A Japanese court convicted a U.S. airman Thursday of raping a Japanese woman and sentenced him to 32 months in jail, concluding a case that deepened resentment toward American troops stationed in Okinawa.

U.S. Air Force Staff Sgt. Timothy Woodland went on trial last September after being charged with raping the 20-year-old woman in a parking lot outside a popular Okinawa nightclub on June 29.

Prosecutors had demanded a three-year prison sentence for Woodland, who was tried at the Naha District Court. Naha is Okinawa's capital city.

The airman pleaded innocent to the allegations, saying that he had consensual sex with the woman. His home town and the name of the woman have not been released. Rape convictions in Japan typically carry prison sentences of two to 15 years in prison.

"It is nothing but rape and the crime is horrendous," the presiding judge said in his verdict read out to a packed courtroom.

Woodland, wearing a beige suit and led by police into court handcuffed with a rope bound around his waste, said he felt sick as the judge was finishing his verdict, and asked if he could sit down.

Prosecutors had demanded a three-year prison sentence, accusing Woodland of raping the woman in the central Okinawa town of Chatan at around 2:00 a.m. on June 29.

Woodland had pleaded not guilty, saying the sex was consensual, while the woman has rejected defense suggestions that she had given signs of consent as "outrageous."

The incident stoked smoldering resentment in a part of Japan where tens of thousands of U.S. troops are based and where residents are highly sensitive to military-related crimes.

Okinawa has less than one percent of Japan's total land mass but is home to 26,000 of the 48,000 U.S. military personnel in the country. Many residents believe they are bearing an unfair share of the burden of supporting U.S.-Japan security ties.

Okinawans critical of the U.S. military presence had said before the ruling that even three years would not be enough, citing past sentences of rape cases involving U.S. servicemen.

In the infamous 1995 rape of a 12-year-old Japanese school girl on Okinawa, the three U.S. military personnel who were found guilty each got a prison sentence ranging from six years and six months to seven years.

But lawyers said three years for rape was the norm in Japanese courts, adding that under Japanese criminal law, two years in prison is the minimum for rape, and that it is rare for the sentences to be over five years.

The incident itself and Washington's delay in handing over Woodland to Japanese authorities soured relations between the two countries, renewing calls for a revision in the Status of Forces Agreement (SOFA), the pact governing the conduct of the U.S. military in Japan.

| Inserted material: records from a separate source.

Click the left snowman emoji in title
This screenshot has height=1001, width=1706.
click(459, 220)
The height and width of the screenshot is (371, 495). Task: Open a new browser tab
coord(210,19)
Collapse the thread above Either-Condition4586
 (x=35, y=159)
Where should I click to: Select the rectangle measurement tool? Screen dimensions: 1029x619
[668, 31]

Under the treaty, the United States need not hand over suspects until they are charged by Japanese prosecutors, except in the case of "heinous crimes" such as rape and murder.

It took Washington a week to hand over Woodland, due to doubts over whether he would be given fair treatment by Japanese police.

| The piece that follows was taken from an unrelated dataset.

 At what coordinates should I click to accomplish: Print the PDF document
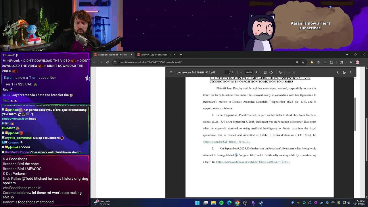click(344, 72)
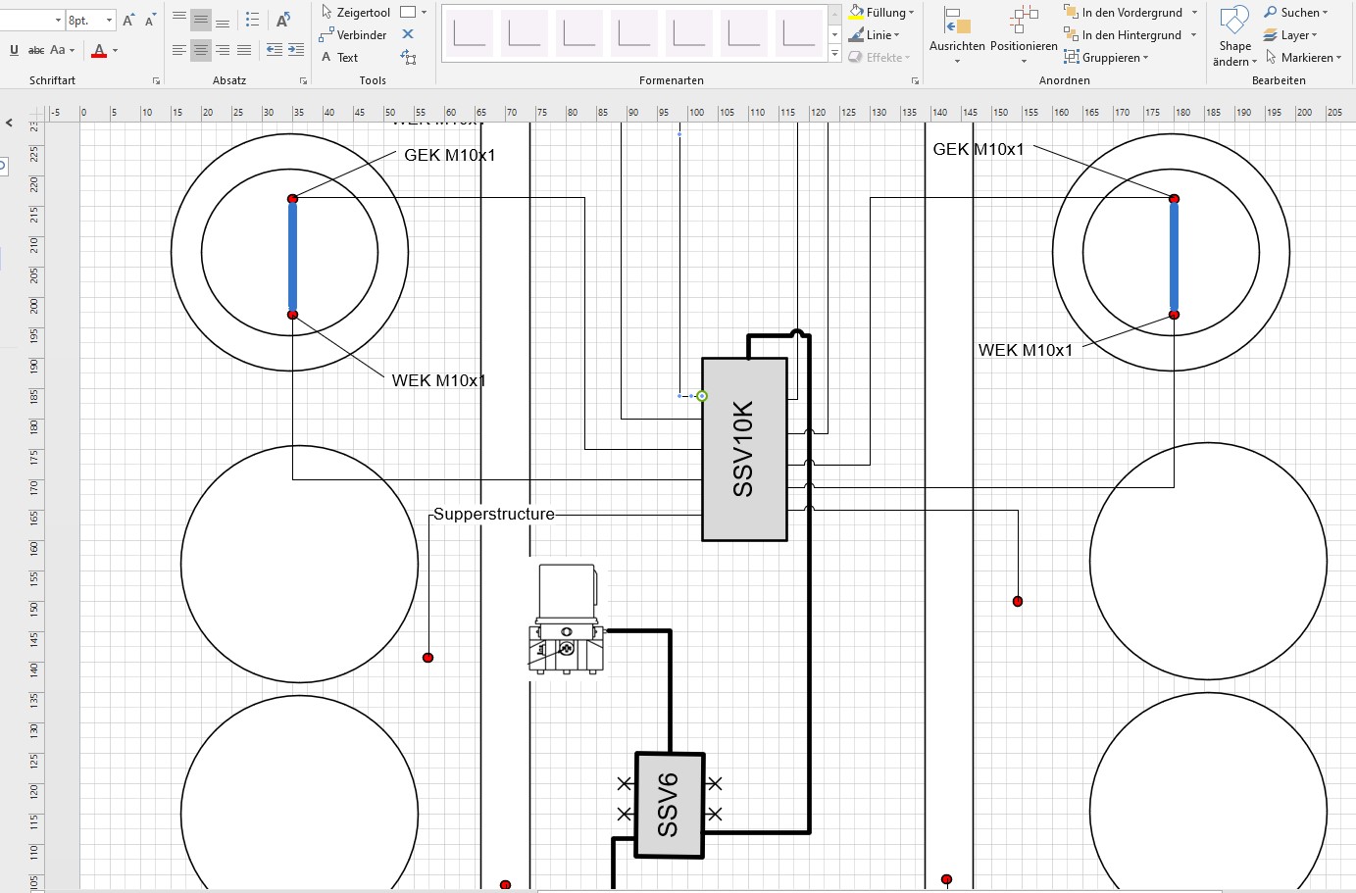Click the bullet list icon
The width and height of the screenshot is (1356, 893).
[x=252, y=20]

Japanese law generally provides less protection for defendants than in the United States.

In particular, human rights activists have charged that Japanese police use the lengthy detention period -- up to 23 days -- to force confessions out of suspects.

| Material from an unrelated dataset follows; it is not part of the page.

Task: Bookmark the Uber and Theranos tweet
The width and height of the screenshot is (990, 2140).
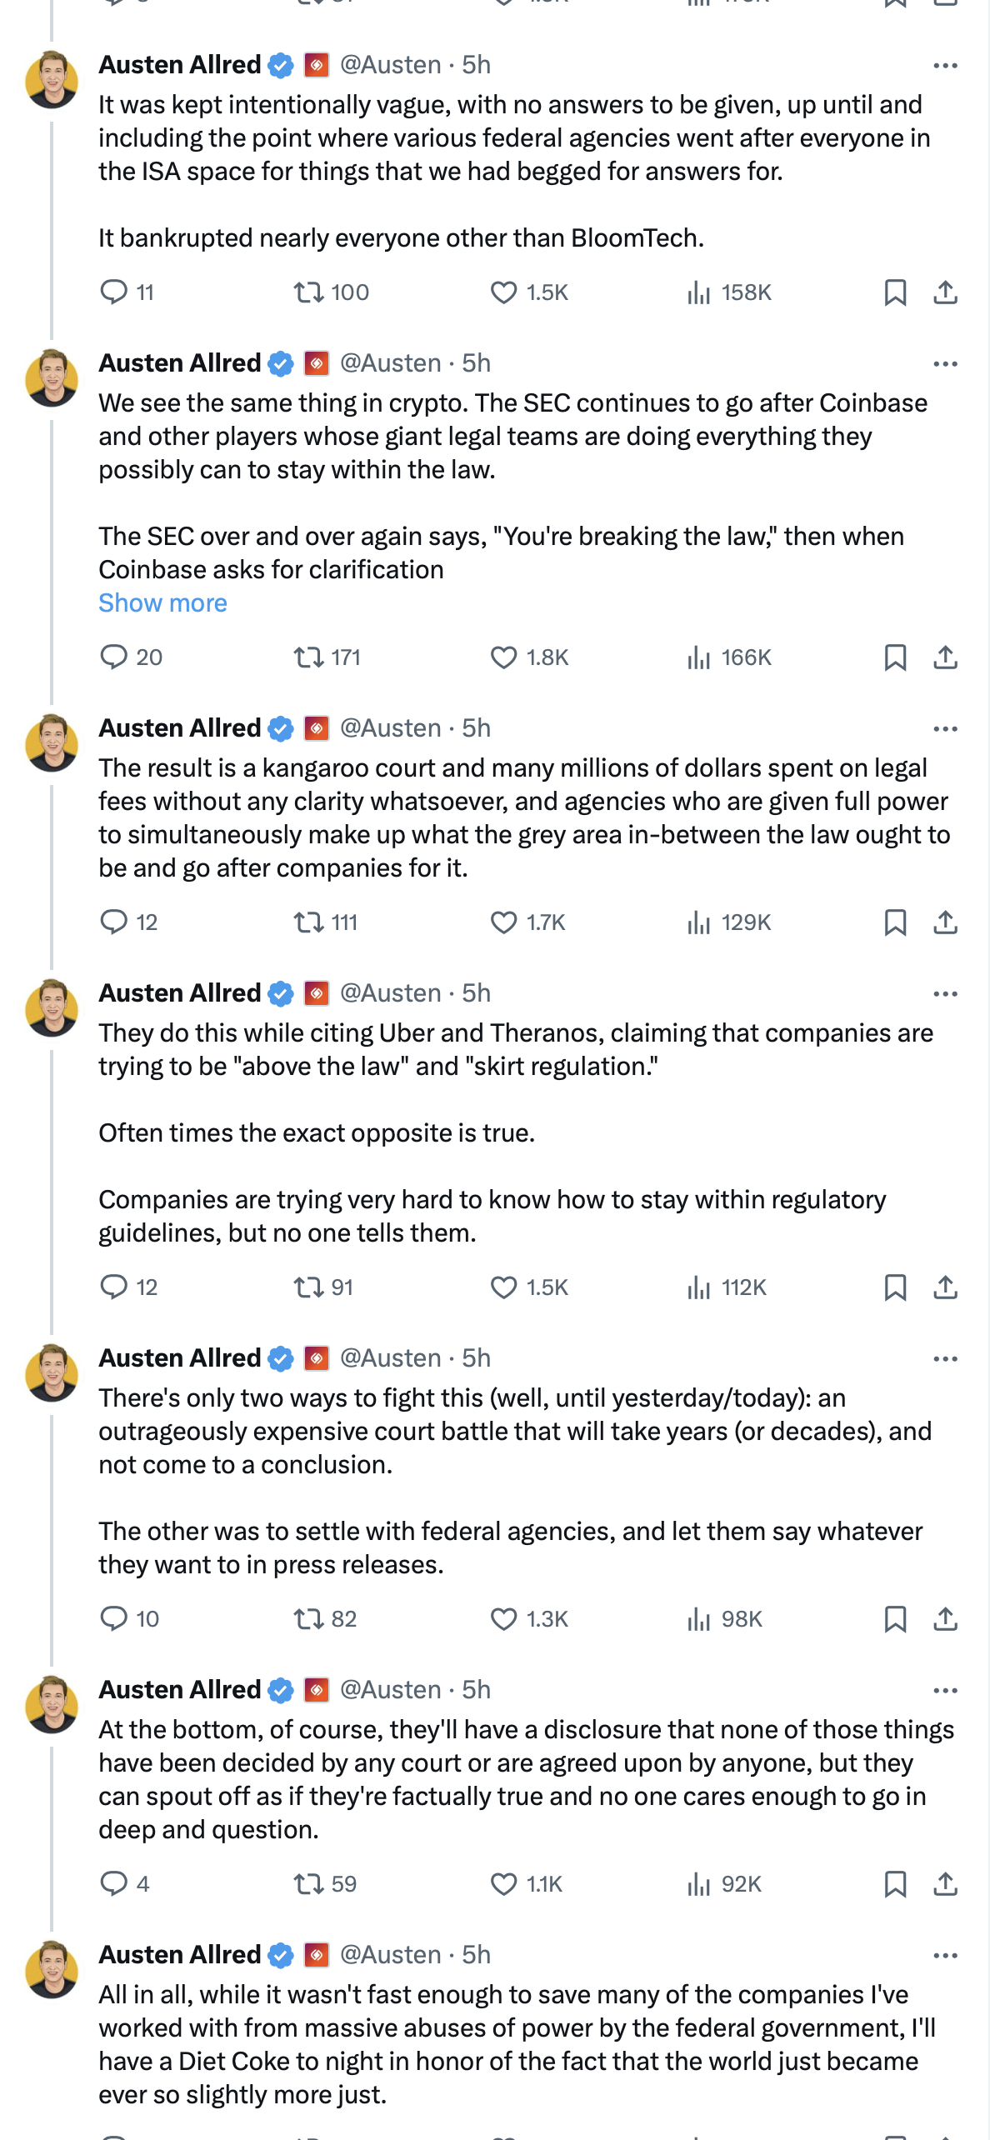Action: pos(895,1288)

Japanese police gained custody of Woodland after Washington saw local resentment towards the U.S. presence rising due to the case.

In the 1995 rape, the United States did not hand over the suspects until they were indicted, which ignited local wrath, leading an unprecedented 85,000 Okinawans to take part in an anti-U.S. military rally.

Woodland, who had been stationed in Japan for four years before the incident, was only the second serviceman to be handed over before indictment.